Histological analysis confirmed the bleomycin-induction of fibrosis. Lung tissue sections from IPF induced mice, but not from normal mice, revealed severe fibrosis, characterized by the presence of fibrotic masses, collapsed alveoli with severely thickened alveolar septa along with extensive tissue scarring (Fig. 5B). In contrast, tissue sections from AD-MSC (Fig. 5C), pirfenidone-treated bleomycin mice (Fig. 5D) revealed attenuation in fibrosis with mild thickening of alveolar septa, protection against bleomycin-induced lung fibrosis and maintenance of alveolar architecture. Modified Aschcroft’s scores were performed in a blinded fashion, to quantify lung damage. This analysis revealed significant difference between bleomycin groups demonstrating that AD-MSC and pirfenidone treatment improved the lung architecture (p<0.01) (Fig. 5E).

Intra-tracheal administration of bleomycin in mice induces localized inflammation that can be evidenced by the disruption of normal alveolar architecture and lung parenchyma. This chemokine rich environment at the site of injury acts as a potent inducer of MSC migration that results in the homing of systemically administered AD-MSCs into the lung after bleomycin induced tissue damage. Prior studies have also demonstrated that AD-MSCs maximally retain into the lung when administered intravenously through the tail vein. Therefore, in order to investigate the homing and engraftment potential of AD-MSCs, cells were tagged with PKH-67 cytosolic stain, immediately before intravenous administration to mice. Fluorescence photomicrographs of lung sections of AD-MSC treated animals revealed that PKH-67 labelled cells demonstrated homing and engraftment potential towards the damaged lung tissue and were detected even at day 24 after administration (Fig. 6).

To demonstrate the reduction in inflammation and fibrosis of bleomycin-induced lung injury by AD-MSCs, we studied mechanisms that mediate this effect. We observed that AD-MSCs down-regulated the expression of pro-inflammatory cytokines IL2, IL1b, tumour necrosis factor (TNF) and TGF β which led to a reduction in inflammation (Fig. 7A) and the expression of pro-fibrotic mediators, bFGF, connective tissue growth factor (CTGF), collagen (COL)3a1 and CoL1a1 which led to reduction of pulmonary fibrosis (Fig. 7B). Furthermore, we observed that AD-MSCs downregulated the elevated expression of matrix metalloproteinases (MMPs) (Fig. 7B) which in turn downregulated the expression of tissue inhibitor of metalloproteinases (TIMPs) (Fig. 7B), thus maintaining the MMP-TIMP balance and preventing the restructuring of the matrix caused due to bleomycin-induced lung injury.
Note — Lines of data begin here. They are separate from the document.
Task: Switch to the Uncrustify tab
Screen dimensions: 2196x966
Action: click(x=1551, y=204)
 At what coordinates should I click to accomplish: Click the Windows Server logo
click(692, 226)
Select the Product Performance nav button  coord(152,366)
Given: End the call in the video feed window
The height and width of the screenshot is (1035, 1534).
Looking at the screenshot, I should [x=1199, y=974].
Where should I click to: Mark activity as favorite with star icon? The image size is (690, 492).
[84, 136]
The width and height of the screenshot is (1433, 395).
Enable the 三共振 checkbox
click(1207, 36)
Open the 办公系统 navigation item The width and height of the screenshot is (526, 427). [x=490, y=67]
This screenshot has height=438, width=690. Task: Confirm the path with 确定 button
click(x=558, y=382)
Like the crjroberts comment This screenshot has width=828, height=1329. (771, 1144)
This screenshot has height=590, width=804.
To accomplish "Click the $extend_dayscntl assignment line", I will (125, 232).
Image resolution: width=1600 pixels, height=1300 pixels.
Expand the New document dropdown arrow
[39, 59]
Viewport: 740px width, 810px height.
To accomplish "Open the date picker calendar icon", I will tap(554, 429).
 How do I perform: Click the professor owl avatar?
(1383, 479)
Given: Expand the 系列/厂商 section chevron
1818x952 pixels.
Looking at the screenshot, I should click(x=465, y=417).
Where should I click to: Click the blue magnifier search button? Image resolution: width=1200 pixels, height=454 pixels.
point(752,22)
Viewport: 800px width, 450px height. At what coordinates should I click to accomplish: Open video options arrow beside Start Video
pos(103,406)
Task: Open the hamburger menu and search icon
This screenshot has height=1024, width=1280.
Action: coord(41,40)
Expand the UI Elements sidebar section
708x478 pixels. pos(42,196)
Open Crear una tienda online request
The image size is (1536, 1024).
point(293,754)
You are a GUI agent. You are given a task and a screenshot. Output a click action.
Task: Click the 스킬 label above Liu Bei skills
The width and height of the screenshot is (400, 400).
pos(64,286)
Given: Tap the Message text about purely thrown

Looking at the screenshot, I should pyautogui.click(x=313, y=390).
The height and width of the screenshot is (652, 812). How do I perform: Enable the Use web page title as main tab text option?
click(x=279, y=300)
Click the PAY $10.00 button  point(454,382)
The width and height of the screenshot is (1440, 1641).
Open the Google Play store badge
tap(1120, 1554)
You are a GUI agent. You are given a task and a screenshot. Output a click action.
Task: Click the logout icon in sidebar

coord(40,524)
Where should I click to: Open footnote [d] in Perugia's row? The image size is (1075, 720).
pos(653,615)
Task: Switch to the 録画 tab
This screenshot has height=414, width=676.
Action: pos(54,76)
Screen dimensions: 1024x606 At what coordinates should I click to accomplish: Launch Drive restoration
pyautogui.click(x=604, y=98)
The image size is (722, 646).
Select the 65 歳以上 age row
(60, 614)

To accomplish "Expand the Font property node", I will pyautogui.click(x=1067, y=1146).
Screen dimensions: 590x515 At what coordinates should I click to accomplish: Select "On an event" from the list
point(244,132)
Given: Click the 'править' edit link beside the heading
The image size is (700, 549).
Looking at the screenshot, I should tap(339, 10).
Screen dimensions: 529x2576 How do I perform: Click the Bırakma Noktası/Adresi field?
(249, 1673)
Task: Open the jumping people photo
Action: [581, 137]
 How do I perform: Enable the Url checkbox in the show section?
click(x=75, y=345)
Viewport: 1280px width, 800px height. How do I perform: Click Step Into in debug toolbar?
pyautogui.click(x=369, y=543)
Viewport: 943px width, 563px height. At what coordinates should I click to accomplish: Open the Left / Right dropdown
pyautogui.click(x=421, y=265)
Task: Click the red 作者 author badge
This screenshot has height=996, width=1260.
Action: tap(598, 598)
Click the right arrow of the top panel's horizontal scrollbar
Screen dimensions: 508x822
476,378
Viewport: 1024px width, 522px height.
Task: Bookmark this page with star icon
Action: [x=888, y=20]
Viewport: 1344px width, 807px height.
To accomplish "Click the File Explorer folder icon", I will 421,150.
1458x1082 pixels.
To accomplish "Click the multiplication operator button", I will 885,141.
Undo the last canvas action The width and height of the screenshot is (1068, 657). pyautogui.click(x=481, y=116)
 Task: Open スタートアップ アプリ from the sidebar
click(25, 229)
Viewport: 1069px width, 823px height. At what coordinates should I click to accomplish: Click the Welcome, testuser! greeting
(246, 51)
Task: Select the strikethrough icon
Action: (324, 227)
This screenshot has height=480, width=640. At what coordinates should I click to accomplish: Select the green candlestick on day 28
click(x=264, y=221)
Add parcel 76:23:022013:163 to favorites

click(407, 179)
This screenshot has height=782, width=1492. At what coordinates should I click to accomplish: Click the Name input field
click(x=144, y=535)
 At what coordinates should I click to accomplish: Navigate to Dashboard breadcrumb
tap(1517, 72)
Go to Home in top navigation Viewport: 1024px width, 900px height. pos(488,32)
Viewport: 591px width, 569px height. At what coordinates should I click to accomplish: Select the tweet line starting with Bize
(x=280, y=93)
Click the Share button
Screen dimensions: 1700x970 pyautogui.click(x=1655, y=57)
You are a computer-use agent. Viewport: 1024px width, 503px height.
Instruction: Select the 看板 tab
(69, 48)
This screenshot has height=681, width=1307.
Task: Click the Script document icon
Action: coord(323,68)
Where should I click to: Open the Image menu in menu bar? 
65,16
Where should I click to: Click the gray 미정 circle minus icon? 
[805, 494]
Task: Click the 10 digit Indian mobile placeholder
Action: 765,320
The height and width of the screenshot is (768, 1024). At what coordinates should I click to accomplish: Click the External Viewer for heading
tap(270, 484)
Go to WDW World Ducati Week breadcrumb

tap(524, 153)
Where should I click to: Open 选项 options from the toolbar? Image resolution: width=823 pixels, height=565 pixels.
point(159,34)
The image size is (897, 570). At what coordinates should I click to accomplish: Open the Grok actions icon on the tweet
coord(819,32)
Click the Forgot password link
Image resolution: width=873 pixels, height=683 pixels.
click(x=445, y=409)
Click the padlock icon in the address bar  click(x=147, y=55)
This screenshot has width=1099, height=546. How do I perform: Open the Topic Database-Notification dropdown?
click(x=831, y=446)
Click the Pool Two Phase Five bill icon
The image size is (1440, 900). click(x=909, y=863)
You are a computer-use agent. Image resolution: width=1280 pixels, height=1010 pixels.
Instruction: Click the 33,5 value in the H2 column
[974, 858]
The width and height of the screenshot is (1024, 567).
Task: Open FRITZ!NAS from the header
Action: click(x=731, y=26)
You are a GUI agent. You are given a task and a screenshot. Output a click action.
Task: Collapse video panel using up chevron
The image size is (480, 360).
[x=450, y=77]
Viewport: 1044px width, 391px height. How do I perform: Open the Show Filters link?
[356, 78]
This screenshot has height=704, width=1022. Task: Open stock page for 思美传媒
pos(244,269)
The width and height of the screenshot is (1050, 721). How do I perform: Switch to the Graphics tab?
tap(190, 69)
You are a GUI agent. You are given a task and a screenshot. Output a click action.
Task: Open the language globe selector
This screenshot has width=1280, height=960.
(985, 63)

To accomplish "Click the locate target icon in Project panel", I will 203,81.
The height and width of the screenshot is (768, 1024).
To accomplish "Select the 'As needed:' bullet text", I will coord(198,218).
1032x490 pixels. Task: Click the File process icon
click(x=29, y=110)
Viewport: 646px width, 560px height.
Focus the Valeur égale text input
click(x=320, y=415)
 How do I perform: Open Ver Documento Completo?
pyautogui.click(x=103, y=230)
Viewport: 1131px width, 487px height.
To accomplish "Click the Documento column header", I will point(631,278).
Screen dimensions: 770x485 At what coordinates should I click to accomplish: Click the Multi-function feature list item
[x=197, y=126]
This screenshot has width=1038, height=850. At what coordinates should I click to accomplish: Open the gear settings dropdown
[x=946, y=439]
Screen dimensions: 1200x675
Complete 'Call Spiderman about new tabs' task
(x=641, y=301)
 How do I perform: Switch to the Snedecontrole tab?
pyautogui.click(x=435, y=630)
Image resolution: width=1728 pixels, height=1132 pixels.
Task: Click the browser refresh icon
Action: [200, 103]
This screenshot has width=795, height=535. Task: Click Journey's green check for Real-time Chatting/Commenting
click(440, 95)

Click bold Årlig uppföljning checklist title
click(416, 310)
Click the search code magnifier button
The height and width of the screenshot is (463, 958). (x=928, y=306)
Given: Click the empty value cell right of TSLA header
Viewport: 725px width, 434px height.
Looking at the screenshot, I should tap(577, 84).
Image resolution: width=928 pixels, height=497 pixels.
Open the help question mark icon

This reduction in cellular restructuring led to a reduction of collagen deposition and subsequent attenuation of fibrosis.

The HRCT features of IPF are more representative of the pathologic process. Selected parameters, such as distribution of fibrotic and honeycombing, consolidation of lung, ground glass opacities were used to diagnose the severity of the disease. Honeycombing like structure was not observed in any of the animal suggested that honeycombing structure may not be a characteristic of experimentally induced fibrosis in mice. After 3 intravenous infusion of AD-MSC, disease characteristics like fibrosis observed by HRCT scan in bleomycin induced animals had significantly disappeared on day 21 with only few foci of ground glass opacities. This suggested that AD-MSC treatment protected lung against bleomycin induced fibrosis and improved lung architecture (Fig. 8).